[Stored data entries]

____

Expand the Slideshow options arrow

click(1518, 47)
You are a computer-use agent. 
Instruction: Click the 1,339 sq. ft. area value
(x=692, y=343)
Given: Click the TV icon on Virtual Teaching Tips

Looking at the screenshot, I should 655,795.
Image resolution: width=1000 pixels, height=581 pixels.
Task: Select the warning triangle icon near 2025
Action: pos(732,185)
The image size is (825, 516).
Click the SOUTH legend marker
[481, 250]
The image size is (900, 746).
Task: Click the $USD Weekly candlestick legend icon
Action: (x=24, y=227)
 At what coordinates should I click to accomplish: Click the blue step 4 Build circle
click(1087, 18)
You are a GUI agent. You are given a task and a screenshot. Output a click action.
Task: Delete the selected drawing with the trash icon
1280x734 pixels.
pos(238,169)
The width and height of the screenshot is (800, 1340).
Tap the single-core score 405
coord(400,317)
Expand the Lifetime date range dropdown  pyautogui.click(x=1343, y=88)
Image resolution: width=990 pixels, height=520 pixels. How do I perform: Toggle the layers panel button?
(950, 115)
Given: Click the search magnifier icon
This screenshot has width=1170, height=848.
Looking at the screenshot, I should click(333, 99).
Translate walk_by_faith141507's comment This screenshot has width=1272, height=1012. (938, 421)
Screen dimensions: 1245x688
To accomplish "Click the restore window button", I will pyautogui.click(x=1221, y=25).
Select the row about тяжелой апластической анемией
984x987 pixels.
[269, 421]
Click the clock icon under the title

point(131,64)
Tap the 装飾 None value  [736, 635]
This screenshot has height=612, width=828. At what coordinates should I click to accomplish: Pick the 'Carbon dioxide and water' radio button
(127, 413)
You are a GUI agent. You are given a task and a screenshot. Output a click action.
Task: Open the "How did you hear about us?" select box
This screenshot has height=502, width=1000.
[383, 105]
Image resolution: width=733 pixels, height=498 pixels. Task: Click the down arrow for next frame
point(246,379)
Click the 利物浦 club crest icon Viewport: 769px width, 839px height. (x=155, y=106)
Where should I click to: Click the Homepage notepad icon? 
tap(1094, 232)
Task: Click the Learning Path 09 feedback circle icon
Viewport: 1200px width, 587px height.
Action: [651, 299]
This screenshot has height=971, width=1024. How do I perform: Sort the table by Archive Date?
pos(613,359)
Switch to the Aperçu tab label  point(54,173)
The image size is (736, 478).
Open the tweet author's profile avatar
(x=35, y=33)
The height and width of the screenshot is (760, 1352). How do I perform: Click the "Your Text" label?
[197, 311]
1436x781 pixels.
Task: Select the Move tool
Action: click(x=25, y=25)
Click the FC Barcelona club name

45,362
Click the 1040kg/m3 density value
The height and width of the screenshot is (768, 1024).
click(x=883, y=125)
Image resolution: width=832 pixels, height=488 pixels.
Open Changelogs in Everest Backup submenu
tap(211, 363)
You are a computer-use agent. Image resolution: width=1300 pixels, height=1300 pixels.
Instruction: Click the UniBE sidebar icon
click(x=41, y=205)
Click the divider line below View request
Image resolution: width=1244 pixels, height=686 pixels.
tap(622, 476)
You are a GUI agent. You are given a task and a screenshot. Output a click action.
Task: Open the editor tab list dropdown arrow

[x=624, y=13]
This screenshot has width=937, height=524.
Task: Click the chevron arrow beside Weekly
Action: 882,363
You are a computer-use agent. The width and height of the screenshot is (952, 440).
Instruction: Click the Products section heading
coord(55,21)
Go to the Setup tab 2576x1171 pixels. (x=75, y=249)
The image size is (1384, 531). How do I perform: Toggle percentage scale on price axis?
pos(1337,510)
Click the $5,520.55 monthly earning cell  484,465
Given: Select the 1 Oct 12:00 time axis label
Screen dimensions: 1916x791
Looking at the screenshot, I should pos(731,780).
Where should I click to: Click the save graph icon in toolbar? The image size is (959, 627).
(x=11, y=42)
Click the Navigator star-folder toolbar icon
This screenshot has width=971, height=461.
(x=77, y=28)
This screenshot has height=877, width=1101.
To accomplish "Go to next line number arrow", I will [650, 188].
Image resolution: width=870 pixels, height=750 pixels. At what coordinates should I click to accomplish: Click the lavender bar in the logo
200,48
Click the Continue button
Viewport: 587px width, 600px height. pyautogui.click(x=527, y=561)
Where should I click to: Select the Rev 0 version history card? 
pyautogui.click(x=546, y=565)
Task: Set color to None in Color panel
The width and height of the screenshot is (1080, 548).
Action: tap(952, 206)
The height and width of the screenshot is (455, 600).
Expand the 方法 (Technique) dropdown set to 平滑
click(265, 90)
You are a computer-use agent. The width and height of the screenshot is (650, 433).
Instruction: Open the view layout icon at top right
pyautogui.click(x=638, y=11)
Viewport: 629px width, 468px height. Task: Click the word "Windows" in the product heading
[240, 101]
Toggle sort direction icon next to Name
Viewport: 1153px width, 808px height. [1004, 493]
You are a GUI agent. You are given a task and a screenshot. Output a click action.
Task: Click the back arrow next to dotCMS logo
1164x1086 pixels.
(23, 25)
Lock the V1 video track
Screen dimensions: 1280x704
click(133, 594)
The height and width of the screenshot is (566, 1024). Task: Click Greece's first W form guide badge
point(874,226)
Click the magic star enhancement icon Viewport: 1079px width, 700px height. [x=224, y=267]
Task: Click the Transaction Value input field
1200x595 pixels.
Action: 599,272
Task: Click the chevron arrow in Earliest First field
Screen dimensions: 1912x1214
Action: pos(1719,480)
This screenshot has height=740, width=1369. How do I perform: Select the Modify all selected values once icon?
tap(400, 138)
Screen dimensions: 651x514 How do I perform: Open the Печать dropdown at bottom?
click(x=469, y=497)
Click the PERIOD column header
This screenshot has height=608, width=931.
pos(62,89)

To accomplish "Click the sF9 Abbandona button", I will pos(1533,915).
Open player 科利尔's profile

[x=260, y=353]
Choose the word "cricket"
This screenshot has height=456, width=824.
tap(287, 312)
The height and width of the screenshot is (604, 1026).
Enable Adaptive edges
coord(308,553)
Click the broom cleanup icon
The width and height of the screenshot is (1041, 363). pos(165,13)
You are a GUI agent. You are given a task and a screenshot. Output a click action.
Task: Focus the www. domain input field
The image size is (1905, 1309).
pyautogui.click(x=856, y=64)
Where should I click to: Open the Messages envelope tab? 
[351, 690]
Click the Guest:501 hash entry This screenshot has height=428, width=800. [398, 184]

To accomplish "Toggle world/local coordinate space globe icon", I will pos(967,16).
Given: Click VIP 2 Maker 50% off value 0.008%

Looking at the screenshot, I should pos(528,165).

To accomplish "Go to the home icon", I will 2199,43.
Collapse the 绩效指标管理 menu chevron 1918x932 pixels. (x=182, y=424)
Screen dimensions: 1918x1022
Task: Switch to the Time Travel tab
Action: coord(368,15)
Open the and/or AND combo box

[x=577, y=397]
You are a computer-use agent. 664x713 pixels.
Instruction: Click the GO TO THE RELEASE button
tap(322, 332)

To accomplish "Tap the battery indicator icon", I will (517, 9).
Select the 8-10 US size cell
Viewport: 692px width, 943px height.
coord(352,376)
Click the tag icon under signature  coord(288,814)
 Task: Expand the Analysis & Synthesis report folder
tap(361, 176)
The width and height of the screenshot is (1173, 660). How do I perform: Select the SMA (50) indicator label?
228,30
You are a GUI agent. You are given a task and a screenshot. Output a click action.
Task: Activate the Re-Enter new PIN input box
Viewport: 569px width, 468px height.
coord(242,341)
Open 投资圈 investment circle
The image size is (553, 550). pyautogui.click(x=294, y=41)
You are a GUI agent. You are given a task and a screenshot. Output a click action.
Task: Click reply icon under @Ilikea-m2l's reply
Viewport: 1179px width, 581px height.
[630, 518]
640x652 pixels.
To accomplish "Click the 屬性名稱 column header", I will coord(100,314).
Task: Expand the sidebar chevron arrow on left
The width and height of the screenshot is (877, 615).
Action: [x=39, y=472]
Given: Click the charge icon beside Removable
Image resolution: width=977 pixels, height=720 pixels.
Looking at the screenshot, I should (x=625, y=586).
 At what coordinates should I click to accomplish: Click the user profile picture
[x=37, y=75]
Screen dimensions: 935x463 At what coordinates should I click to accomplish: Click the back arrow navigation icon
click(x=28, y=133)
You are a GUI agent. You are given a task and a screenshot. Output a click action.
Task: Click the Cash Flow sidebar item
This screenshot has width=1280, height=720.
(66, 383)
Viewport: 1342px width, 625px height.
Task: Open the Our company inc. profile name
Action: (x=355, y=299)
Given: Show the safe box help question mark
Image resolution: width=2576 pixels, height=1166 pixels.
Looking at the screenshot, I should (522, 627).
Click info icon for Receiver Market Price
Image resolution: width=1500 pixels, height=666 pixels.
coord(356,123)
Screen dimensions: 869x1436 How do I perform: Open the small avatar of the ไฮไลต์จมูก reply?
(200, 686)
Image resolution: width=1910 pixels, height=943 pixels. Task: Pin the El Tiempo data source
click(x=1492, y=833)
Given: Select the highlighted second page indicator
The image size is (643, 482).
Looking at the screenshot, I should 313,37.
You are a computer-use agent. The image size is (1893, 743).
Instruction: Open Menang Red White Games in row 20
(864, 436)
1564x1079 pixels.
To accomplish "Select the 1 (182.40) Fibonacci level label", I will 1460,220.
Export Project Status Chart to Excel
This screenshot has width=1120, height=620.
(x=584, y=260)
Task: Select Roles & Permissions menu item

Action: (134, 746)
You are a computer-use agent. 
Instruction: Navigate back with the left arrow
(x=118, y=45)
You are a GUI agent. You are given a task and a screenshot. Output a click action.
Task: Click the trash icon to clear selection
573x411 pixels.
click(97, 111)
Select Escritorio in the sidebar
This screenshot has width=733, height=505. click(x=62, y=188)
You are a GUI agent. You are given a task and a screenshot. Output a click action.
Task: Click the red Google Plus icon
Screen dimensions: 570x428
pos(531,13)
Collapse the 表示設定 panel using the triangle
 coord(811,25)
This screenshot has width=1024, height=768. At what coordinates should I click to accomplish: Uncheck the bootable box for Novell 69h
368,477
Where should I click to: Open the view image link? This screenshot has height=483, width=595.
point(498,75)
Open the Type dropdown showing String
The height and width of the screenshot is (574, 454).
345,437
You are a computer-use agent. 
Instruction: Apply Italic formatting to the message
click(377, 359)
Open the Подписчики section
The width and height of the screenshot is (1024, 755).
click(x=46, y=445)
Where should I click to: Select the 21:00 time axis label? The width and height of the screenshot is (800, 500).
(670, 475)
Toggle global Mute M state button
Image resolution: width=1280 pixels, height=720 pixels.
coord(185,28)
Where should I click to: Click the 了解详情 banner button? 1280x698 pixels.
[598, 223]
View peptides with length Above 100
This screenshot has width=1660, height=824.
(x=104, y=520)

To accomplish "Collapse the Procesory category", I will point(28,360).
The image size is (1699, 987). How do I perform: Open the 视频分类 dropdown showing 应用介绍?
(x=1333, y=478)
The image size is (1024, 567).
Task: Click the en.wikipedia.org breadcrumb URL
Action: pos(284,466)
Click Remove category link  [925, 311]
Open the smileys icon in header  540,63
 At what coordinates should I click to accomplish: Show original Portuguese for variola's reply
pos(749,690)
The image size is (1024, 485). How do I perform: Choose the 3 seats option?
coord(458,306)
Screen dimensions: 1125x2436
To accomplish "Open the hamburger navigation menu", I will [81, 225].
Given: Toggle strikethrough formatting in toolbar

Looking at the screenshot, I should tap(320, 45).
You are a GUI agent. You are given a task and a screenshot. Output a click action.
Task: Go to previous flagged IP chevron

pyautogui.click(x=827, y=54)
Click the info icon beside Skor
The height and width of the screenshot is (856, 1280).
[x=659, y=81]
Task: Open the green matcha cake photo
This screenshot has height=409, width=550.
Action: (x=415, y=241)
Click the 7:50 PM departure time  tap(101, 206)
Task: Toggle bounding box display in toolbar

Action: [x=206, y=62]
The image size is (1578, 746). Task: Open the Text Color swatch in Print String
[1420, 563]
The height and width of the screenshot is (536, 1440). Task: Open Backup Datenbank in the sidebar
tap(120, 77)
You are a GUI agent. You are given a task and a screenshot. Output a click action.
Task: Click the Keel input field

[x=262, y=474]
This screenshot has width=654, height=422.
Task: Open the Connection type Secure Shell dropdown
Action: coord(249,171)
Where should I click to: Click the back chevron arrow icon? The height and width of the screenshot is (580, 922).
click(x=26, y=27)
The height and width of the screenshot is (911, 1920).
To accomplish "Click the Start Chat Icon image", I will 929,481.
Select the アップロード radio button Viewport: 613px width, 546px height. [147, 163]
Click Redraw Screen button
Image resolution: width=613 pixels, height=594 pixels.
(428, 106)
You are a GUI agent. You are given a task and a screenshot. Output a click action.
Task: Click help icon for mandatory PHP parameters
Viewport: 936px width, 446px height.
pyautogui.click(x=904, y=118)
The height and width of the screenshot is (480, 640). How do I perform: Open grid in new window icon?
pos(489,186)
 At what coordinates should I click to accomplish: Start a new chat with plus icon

____

* PROMPT: Please write out, exactly as they appear above, only the lines in the stretch from the line with "The height and width of the screenshot is (760, 1352)." through the line with "Click the 1040kg/m3 density value".

* RESPONSE BOX:
The height and width of the screenshot is (760, 1352). How do I perform: Click the "Your Text" label?
[197, 311]
1436x781 pixels.
Task: Select the Move tool
Action: click(x=25, y=25)
Click the FC Barcelona club name

45,362
Click the 1040kg/m3 density value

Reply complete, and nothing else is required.